I have a large, somewhat complicated data structure that I can serialize and deserialize with serde
and rmp-serde
, but I find that deserialization is quite slow. I think this is because my data structure includes two rather large HashMaps. I don't know how efficiently rmp_serde::from_slice
can create the HashMap -- will it initialize using .with_capacity
or does it just create a HashMap and insert one-by-one? And besides, I've found that AHashMap gives me considerable performance improvements elsewhere, so I'm trying to avoid using the default HashMap.

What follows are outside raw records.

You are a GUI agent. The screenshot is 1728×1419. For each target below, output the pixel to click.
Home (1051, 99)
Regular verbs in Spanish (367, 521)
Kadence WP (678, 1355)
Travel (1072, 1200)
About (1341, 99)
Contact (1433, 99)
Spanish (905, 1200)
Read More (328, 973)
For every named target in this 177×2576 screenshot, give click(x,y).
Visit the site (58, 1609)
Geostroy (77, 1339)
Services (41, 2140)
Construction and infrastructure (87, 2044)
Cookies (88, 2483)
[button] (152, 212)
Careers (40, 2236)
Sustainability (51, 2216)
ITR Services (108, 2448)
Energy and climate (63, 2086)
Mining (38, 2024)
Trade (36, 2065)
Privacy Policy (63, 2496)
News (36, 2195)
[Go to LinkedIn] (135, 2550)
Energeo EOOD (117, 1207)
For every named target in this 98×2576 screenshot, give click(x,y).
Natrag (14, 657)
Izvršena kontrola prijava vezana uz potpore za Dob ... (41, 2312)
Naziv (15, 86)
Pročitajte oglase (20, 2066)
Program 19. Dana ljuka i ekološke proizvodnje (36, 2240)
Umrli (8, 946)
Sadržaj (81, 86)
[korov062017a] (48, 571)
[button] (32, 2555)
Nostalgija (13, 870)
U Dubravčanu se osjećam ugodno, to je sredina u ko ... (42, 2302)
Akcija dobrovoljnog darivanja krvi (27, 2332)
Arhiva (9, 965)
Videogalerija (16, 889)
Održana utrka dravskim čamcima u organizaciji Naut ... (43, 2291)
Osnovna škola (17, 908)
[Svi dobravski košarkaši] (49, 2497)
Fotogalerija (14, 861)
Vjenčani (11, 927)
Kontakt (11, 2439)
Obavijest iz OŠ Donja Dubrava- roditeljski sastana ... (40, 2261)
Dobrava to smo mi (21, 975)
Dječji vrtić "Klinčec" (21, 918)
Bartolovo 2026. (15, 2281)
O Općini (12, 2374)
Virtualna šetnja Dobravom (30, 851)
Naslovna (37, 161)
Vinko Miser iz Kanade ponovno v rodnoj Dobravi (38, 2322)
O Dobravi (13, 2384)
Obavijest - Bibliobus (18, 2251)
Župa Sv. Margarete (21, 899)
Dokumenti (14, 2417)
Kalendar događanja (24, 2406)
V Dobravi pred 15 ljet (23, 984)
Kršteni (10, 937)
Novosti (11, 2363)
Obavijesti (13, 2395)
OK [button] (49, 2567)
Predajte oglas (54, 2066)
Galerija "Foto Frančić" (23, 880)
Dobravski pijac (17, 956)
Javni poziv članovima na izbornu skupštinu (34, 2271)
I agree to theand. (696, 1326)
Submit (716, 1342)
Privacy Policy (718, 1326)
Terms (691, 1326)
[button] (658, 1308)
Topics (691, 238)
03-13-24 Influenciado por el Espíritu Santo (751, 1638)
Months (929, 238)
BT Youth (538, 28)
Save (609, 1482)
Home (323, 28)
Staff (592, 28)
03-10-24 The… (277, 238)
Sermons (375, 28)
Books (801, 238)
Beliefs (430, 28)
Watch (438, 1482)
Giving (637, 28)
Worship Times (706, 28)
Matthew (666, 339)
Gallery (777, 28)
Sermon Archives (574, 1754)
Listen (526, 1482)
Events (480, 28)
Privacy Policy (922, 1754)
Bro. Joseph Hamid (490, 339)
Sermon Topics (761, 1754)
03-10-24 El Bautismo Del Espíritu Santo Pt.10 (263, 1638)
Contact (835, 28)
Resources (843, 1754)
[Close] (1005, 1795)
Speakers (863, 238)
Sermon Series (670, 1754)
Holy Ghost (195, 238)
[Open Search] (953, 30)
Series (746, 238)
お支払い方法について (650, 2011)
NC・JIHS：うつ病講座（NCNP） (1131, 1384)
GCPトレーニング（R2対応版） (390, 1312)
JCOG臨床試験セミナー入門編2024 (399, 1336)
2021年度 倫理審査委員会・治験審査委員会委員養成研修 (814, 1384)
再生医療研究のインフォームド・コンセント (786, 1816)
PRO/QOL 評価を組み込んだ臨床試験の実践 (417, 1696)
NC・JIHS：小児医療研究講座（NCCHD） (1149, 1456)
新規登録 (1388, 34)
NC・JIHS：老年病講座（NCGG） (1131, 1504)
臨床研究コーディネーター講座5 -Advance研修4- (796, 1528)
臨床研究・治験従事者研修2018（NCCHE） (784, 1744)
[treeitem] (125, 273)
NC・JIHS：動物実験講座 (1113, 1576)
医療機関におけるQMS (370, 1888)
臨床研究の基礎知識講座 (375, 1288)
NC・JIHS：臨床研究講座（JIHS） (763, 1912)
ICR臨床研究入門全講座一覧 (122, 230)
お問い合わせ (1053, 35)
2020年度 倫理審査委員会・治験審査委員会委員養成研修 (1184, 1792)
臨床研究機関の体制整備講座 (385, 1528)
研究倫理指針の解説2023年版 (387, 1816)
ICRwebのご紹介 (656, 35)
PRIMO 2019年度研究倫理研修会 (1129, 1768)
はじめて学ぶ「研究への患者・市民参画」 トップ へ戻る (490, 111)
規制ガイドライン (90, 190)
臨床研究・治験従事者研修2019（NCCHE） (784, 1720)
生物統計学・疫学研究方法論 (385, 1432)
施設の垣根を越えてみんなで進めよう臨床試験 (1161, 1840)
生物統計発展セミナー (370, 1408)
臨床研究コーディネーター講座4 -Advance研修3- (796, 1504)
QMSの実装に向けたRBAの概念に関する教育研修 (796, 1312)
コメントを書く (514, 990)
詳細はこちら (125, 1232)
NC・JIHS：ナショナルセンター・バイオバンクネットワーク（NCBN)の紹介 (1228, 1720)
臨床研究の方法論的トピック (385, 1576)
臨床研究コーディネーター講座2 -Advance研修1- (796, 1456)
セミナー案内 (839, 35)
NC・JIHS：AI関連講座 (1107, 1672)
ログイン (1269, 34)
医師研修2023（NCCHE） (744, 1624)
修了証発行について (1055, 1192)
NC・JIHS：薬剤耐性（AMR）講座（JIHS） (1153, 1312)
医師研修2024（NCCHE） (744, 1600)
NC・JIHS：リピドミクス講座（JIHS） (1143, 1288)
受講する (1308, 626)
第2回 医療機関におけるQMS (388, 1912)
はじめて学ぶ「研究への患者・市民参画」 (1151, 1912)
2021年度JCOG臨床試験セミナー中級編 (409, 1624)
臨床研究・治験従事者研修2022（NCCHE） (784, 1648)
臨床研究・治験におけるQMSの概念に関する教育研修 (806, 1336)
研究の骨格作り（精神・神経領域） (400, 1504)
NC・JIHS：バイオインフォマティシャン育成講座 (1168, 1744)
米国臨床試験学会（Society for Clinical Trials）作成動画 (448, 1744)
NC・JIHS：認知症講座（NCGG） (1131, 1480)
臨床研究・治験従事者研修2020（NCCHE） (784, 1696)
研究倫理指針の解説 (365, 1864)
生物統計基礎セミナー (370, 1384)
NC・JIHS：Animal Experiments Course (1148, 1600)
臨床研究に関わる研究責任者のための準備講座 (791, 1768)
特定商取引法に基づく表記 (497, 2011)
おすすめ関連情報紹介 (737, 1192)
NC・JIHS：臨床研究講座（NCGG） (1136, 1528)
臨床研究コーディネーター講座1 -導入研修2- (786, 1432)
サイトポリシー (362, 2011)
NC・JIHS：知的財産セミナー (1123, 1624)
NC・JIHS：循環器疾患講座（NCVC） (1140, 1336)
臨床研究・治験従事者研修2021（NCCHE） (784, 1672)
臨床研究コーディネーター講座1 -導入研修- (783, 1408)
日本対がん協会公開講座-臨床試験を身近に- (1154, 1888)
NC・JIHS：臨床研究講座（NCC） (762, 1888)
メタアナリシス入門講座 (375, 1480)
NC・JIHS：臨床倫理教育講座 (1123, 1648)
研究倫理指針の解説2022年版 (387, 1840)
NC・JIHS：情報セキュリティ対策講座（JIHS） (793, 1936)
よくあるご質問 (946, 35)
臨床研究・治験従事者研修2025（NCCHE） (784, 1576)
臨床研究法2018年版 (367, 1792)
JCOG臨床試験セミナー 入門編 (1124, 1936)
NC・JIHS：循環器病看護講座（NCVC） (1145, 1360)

I want to try deserializing with rmpv::decode::value::read_value
, but I'd like to leave most of the deserialization to rmp_serde and only implement some deserialization myself given some Value
. Is there a way to choose which pieces I manually deserialize?
Conceptually, what I'd like to do is something like:
let v = rmp::decode::read_value(&mut reader).unwrap(); // get some Value
let arr : &Vec<Value> = v.as_array().unwrap(); // v is known to be an array
let first_value : MyType = deserialize_manually(arr[0]); // I'll convert the Value myself
let second_value : AnotherType = arr[1].into(); // allow rmpv to convert Value for me
I'm currently using rmp-serde 0.14 and rmpv 0.4.7. The rmp_serde changelog and rmp_serde release page don't provide granular details on what's changed, so I have no reason yet to believe upgrading to the current (v0.15.4 as of writing this question) will provide any new capabilities.
I know that serde provides a deserialize_with
attribute. Maybe this is the appropriate route to go, so alternately, my question would be: how can I use deserialize_with
to deserialize a specific MsgPack field?
I was able to get this to work using deserialize-with
. First, I had to annotate my struct:
struct MyStruct {
some_number: i32,
#[serde(deserialize_with="de_first_value")]
first_value : HashMap<i32, String>, // T1 & T2 don't matter
second_value : AnotherType,
}
Then I create this function that will drive deserialization. Because I'm deserializing a HashMap
, I follow serde's Implement Deserialize for a custom map type:
fn de_first_value<'de, D>(deserializer: D) -> Result<HashMap<i32, String>, D::Error>
where
D: serde::de::Deserializer<'de>,
{
deserializer.deserialize_byte_buf(MyHmVisitor)
}
Then I define MyHmVisitor
and implement the Visitor trait. For deserializing a HashMap, I have to implement the visit_map
function; I assume that I could do a similar deserialization for other types in this way by implementing the default provided methods (which all fail with a type error unless overridden):
struct MyHmVisitor;
impl<'de> serde::de::Visitor<'de> for MyHmVisitor {
type Value = HashMap<i32, String>;
/// "This is used in error messages. The message should complete the sentence
/// 'This Visitor expects to receive ...'"
/// https://docs.serde.rs/src/serde/de/mod.rs.html#1270
fn expecting(&self, formatter: &mut std::fmt::Formatter) -> std::fmt::Result {
write!(formatter, "a HashMap<i32, String>")
}
fn visit_map<A>(self, mut map: A) -> Result<Self::Value, A::Error>
where
A: serde::de::MapAccess<'de>,
{
// extract the size hint from the serialized map. If it doesn't exist, default to 0
let capacity = map.size_hint().unwrap_or(0);
let mut hm = HashMap::with_capacity(capacity);
while let Some((k, v)) = map.next_entry()? {
hm.insert(k,v);
}
hm
}
}